President Obama’s policy since 2009, “strategic patience,” has failed. The policy has mostly consisted of ignoring North Korea while mildly cajoling China to pressure the regime. As the supplier of most of the isolated country’s energy and food, Beijing has enormous leverage. But Chinese President Xi Jinping appears even more committed than his predecessors to the doctrine that it is preferable to tolerate the Kim regime — and its nuclear proliferation — than do anything that might destabilize it.

Since the nuclear test, China has been saying that it will support another U.N. resolution on North Korea, but it is balking at significant new sanctions. Instead it calls for “dialogue,” by which it means negotiations between North Korea and the United States. This sounds reasonable; the problem is that talks on curbing North Korea’s nuclear program and missiles have failed repeatedly, and Mr. Kim is now insisting that the regime be accepted as a nuclear power.

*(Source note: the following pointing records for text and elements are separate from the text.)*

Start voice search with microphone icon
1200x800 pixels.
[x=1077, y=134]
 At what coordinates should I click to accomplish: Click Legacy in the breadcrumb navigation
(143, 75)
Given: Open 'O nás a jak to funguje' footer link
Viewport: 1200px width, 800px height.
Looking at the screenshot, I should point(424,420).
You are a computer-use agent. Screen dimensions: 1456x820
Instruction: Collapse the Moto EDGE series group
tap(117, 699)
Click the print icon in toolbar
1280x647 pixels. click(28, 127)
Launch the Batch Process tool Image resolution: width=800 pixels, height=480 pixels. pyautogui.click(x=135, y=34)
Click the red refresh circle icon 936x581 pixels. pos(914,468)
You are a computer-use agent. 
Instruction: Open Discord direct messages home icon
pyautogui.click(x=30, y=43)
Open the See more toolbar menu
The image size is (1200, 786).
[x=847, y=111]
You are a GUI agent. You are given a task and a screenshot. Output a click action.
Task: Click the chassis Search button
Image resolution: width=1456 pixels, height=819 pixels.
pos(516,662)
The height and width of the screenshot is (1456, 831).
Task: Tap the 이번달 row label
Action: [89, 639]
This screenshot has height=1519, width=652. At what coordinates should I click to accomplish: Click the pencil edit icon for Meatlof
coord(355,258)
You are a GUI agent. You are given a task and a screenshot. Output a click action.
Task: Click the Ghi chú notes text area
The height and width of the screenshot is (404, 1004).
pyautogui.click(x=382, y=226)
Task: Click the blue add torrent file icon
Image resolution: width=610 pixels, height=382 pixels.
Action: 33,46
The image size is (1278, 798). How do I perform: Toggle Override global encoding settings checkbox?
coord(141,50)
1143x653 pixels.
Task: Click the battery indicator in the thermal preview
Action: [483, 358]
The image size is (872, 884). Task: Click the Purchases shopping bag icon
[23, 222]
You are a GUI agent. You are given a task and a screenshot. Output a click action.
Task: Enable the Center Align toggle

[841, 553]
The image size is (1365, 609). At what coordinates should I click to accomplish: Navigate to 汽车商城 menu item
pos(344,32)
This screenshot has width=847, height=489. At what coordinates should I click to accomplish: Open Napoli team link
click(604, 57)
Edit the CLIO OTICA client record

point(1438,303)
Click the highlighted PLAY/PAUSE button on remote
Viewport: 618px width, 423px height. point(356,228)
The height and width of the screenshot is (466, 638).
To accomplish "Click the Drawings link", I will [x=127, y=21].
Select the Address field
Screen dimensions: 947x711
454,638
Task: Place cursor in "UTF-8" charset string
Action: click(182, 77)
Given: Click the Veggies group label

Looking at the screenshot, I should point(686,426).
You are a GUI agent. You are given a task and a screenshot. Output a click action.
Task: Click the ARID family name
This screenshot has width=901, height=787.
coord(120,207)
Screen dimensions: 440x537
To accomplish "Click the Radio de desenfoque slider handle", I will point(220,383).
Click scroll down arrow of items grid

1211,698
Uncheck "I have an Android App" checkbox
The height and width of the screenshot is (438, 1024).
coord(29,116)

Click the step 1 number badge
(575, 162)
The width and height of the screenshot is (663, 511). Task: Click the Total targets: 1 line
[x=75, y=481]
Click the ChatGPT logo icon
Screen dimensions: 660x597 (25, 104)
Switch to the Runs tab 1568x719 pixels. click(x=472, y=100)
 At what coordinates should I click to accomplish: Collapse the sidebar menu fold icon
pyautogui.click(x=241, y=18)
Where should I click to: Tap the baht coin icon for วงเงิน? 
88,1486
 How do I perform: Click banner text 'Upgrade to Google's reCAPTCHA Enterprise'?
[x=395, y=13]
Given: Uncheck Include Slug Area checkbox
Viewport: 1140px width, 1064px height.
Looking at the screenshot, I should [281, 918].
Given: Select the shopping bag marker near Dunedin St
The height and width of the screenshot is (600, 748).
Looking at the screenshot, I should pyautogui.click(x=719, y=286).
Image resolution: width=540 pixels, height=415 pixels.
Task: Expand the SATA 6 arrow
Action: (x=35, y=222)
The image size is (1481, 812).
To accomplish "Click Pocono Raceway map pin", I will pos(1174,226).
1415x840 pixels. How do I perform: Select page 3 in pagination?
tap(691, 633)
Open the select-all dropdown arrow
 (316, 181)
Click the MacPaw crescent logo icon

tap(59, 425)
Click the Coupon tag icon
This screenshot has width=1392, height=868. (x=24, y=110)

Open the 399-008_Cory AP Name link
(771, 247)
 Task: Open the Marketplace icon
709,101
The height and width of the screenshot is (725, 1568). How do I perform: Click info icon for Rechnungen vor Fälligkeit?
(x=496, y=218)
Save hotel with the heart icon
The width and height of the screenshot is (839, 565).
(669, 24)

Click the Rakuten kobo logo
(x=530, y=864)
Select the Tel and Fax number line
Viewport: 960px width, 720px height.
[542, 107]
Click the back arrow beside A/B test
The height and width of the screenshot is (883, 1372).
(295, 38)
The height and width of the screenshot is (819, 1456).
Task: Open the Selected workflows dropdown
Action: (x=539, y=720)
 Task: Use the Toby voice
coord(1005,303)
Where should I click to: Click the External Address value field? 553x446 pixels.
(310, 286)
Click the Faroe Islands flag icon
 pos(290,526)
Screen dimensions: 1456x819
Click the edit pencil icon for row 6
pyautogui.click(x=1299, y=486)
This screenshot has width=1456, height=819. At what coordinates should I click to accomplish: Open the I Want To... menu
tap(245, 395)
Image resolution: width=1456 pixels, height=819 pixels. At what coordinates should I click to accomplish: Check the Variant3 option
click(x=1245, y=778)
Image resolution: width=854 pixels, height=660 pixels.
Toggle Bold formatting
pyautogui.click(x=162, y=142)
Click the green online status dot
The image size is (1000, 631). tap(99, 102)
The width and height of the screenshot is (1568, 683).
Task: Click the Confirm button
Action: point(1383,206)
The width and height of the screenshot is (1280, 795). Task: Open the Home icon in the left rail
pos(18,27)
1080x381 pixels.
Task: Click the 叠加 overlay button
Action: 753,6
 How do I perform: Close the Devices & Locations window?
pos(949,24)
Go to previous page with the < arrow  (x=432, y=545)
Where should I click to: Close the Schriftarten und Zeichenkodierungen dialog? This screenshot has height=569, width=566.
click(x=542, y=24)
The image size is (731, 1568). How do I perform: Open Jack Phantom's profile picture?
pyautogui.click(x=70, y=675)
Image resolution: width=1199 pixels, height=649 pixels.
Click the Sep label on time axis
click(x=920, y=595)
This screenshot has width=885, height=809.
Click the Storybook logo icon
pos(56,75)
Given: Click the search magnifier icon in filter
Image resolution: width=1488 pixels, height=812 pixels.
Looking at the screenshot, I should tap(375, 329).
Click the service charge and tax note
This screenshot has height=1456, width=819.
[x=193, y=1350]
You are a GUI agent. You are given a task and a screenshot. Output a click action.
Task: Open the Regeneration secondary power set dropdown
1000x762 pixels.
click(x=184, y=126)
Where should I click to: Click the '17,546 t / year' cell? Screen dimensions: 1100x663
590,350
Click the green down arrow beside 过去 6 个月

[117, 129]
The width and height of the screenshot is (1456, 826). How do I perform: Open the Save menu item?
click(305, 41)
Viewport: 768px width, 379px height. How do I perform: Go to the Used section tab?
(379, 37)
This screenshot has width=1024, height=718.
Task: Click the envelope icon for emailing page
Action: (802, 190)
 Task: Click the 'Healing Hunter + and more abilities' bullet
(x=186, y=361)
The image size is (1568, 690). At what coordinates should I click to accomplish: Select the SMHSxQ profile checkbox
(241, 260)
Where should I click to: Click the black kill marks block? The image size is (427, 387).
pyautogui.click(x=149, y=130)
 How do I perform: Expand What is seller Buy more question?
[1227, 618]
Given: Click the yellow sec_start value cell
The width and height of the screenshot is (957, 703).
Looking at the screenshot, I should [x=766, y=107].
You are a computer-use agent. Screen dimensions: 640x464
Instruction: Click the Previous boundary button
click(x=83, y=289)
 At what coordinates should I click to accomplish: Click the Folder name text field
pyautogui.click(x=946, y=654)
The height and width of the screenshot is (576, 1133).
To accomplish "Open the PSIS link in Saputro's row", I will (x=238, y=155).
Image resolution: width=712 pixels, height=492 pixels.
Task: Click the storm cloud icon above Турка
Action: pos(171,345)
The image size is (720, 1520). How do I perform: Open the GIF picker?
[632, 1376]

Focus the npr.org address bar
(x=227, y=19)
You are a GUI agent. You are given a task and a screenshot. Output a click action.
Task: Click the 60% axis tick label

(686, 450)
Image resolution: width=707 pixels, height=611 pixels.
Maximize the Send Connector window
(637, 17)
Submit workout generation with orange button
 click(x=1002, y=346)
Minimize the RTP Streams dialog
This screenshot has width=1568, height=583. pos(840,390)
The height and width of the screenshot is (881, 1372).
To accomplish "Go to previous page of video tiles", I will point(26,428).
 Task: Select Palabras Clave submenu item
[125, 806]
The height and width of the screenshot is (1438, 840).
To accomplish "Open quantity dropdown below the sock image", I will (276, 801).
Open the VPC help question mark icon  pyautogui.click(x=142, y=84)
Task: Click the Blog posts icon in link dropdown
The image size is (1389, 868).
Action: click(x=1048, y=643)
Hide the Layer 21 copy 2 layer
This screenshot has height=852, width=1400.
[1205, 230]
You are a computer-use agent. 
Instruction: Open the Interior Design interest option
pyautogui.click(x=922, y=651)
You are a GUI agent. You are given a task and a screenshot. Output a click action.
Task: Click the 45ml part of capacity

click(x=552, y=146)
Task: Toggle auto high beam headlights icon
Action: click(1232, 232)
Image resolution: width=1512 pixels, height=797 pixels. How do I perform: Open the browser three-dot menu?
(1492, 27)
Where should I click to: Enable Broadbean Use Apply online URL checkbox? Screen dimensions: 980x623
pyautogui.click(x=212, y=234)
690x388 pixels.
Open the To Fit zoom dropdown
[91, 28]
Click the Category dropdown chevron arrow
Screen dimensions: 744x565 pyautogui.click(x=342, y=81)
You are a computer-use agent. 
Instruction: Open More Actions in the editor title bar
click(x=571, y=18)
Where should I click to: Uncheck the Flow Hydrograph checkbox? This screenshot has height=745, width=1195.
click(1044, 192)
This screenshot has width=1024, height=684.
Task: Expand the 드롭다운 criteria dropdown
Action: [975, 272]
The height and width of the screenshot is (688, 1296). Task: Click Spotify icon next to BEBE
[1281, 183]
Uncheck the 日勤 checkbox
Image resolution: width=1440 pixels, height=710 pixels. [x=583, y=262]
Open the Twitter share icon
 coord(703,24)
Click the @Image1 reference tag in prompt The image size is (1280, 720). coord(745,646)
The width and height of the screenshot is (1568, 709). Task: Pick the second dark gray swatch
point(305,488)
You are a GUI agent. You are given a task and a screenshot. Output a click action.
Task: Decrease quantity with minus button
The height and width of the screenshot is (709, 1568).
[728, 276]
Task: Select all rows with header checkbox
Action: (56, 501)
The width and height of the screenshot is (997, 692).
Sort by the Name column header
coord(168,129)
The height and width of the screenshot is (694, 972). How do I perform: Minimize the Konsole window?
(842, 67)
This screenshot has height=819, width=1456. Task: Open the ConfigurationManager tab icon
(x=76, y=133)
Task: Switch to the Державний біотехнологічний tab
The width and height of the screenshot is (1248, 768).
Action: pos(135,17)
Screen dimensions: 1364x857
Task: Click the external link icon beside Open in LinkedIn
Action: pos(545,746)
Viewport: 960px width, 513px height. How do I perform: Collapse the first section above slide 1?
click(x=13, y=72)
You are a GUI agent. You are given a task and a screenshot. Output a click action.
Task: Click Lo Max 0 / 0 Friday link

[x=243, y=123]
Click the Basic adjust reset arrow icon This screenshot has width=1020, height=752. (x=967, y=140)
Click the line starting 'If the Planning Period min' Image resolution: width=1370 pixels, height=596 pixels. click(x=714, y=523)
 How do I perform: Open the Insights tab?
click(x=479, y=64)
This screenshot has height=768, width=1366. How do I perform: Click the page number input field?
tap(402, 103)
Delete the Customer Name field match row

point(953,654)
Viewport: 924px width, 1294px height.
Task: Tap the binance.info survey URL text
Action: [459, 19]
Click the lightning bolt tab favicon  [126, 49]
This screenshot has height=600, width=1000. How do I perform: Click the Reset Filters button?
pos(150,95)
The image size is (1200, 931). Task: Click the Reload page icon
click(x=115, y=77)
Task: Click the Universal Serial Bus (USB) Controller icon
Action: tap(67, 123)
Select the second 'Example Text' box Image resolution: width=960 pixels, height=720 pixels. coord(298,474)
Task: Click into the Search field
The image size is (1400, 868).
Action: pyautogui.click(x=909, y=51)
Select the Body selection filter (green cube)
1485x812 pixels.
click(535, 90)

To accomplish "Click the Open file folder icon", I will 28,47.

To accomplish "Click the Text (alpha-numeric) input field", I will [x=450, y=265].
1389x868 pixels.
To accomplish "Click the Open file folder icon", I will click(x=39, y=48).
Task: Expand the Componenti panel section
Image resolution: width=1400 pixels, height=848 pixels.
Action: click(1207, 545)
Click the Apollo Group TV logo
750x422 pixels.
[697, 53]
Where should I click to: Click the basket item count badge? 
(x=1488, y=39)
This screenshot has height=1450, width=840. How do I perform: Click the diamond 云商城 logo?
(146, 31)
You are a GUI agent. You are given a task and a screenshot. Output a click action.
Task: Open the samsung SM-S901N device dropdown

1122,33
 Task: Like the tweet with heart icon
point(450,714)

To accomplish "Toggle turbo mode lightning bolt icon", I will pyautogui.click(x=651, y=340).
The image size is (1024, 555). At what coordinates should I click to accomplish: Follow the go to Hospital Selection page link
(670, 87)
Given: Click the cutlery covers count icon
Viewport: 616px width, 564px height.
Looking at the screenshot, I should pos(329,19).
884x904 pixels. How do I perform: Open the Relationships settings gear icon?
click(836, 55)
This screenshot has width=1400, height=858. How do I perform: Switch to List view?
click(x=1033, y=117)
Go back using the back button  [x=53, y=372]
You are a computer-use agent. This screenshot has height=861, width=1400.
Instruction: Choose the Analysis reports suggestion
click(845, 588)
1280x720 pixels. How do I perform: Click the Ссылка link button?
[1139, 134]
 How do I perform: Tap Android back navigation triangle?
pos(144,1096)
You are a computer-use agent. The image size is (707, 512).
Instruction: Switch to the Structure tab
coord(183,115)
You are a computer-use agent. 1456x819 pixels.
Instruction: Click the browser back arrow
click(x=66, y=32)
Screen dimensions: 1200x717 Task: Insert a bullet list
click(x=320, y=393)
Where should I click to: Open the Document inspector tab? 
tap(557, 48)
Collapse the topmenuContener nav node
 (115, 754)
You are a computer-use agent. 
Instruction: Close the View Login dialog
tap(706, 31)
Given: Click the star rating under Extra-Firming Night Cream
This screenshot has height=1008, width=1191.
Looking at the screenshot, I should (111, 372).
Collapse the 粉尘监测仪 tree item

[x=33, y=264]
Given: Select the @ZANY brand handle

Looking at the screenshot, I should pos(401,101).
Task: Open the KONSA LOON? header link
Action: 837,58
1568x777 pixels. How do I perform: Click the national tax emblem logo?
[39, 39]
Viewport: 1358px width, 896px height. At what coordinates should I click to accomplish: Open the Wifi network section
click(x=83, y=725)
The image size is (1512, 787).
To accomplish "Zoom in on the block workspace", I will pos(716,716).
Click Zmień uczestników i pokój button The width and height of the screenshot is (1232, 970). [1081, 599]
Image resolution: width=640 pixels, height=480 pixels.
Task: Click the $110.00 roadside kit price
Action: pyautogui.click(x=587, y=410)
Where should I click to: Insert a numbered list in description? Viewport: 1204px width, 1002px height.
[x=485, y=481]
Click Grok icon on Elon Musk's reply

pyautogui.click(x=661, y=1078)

What is needed is a return to the only non-military strategy that brought results: sanctions that strike at the regime’s inner circle. Mr. Kim and his cronies are still managing to import luxury goods from China, in spite of a U.N. ban; they still use Chinese banks to do business with the rest of the world. Those links could be curtailed if North Korea, like Iran before it, were designated as a money launderer and U.S. sanctions were slapped on Chinese banks and other businesses that supply weapons and luxury goods.

Pending U.S. sanctions legislation, already passed by the House and scheduled for a Senate floor vote this week, would mandate these steps, while providing the administration with some flexibility. It should pass, and Mr. Obama should sign it. The administration and South Korea have taken one positive step, by announcing formal consultations on deploying an advanced missile defense system in South Korea as quickly as possible. That sensible step had been on hold because of China’s objections.

Both China and North Korea must see that they will pay a mounting price for what, to the United States, should be Mr. Kim’s intolerable steps toward a nuclear arsenal. “Strategic patience” is no longer a viable option.